No Grupo Pão de Açúcar, a resposta ao cenário será a continuidade de uma estratégia de preços mais agressiva. Para o presidente da Associação Brasileira de Atacadistas e Distribuidores de Produtos Industrializados (Abad), José do Egito Lopes Filho, o fator preço será preponderante em 2015: ele diz que os pequenos varejistas já mudaram o sortimento das lojas para marcas de baixo preço.

'Loja própria pode ajudar indústria a mostrar produtos'  

Ter uma operação de poucas lojas no varejo pode ser uma estratégia para grandes indústrias melhorarem a exposição de seus produtos em redes multimarcas. Segundo Júlio Takano, da consultoria em varejo KT, as empresas podem usar as experiências próprias no varejo para mostrar melhor seu portfólio e provar para a clientela - que continuará a distribuir a maior parte dos produtos - que é possível ampliar a linha para buscar novos clientes. Empresas como a Tramontina e a Artex já trilharam este caminho.

Por que uma indústria deve abrir uma operação de varejo?

As lojas monomarca podem mostrar novos produtos, em especial aqueles que os clientes consideravam caros demais. Algumas indústrias ainda temem fazer isso, por medo de conflitos, mas Tramontina, Artex e Regina Festas já trilharam esse caminho.

Os lojistas acabam indo a essas lojas conceito?

Sim. A Tramontina fez a loja própria piloto no Rio de Janeiro, onde tinha um mercado fraco. O carioca, pelo clima, recebe menos em casa. Como a loja é bonita, os clientes compareceram e perceberam que havia aderência para novos produtos no Rio.

A rede Artex nasceu para servir a essa necessidade da indústria?

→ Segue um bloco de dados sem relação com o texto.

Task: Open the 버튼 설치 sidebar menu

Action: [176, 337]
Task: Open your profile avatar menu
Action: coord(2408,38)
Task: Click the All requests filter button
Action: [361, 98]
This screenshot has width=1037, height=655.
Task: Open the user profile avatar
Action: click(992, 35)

Sim, mas hoje é uma rede de mais de 60 lojas. A marca é muito conhecida, mas era mal exposta. O produto tinha boa qualidade, mas era malvisto. A loja acabou sofisticando a visão sobre o produto.

E agora essa noção chega ao mercado de festas?

Sim. A Regina Festas é distribuída em supermercados, na Armarinhos Fernando e em butiques de festas. A Shér!, nos Jardins, é uma estratégia monocanal da Regina para mostrar seu portfólio.